Navidea Biopharmaceuticals Inc. recently announced its clinical trial protocol for a technetium Tc 99m tilmanocept injection was approved by the Institutional Review Board from the University of California, San Francisco School of Medicine, according to a press release.

The technetium Tc 99m tilmanocept (Lymphoseek) injection is a Manocept platform product and reportedly is the only FDA-approved receptor-targeted lymphatic mapping agent. The clinical trial will evaluate the product’s efficiency in identifying active rheumatoid arthritis (RA) in joints previously known to be affected by RA.

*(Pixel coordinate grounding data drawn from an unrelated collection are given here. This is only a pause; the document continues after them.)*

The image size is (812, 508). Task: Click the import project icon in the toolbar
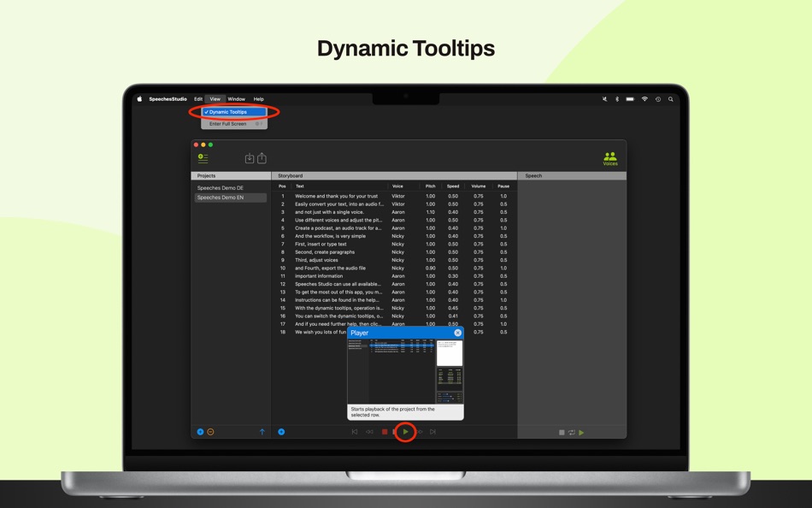pyautogui.click(x=250, y=157)
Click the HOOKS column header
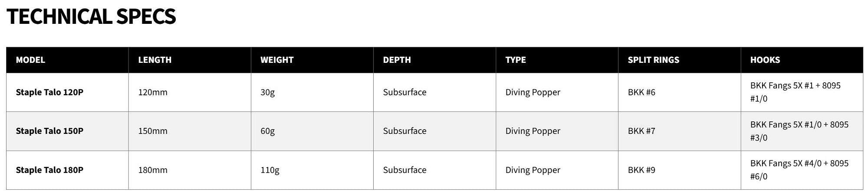Viewport: 868px width, 195px height. [765, 60]
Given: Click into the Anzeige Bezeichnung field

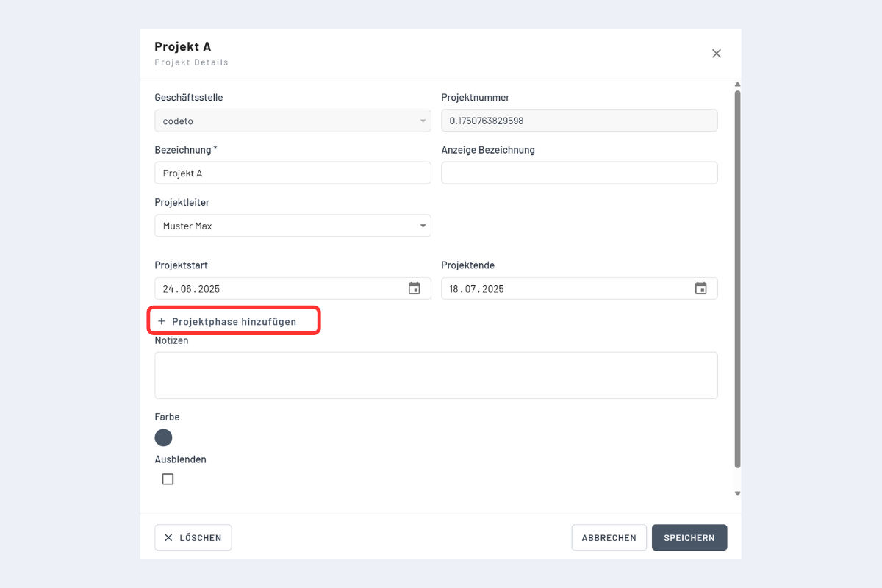Looking at the screenshot, I should pyautogui.click(x=579, y=173).
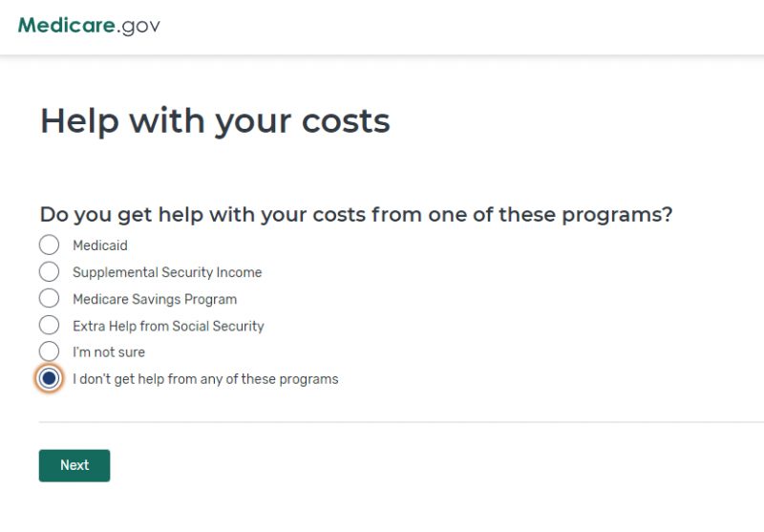Click the green Medicare word in the logo
The image size is (764, 532).
(67, 25)
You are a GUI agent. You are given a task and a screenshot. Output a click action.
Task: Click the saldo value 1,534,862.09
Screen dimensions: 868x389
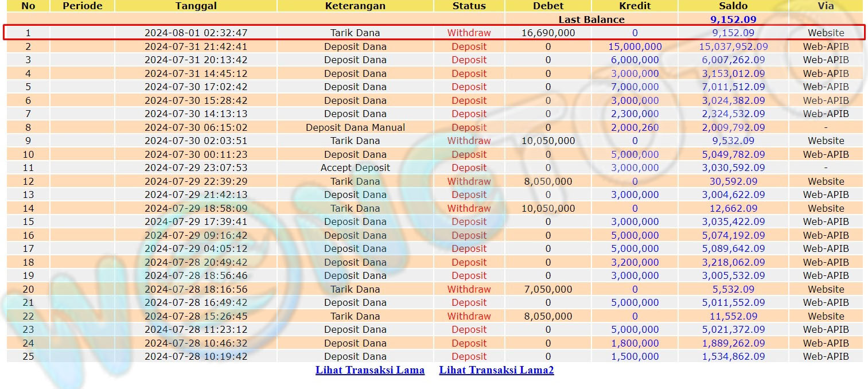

“This IRB approval is an important and significant advancement in the expansion of the Manocept platform as we can now start enrollment in this seminal RA immunodiagnostic study,” Frederick O. Cope, PhD, chief scientific officer of Navidea, said in the press release. “We believe in the medical value of Manocept platform to enhance the specific diagnosis of inflammatory and infectious diseases to benefit patient care and guide treatment.”

Frederick O. Cope

Up to 18 participants will be enrolled in the open-label, phase 1 study. Both patients with active RA and no known arthritis will be included in the clinical trial. The participants will be categorized into four cohorts to examine the ability of two different doses of the product in each group to pinpoint RA-affected joints in patients with active RA. Study results will be based upon SPECT and SPECT/CT imaging.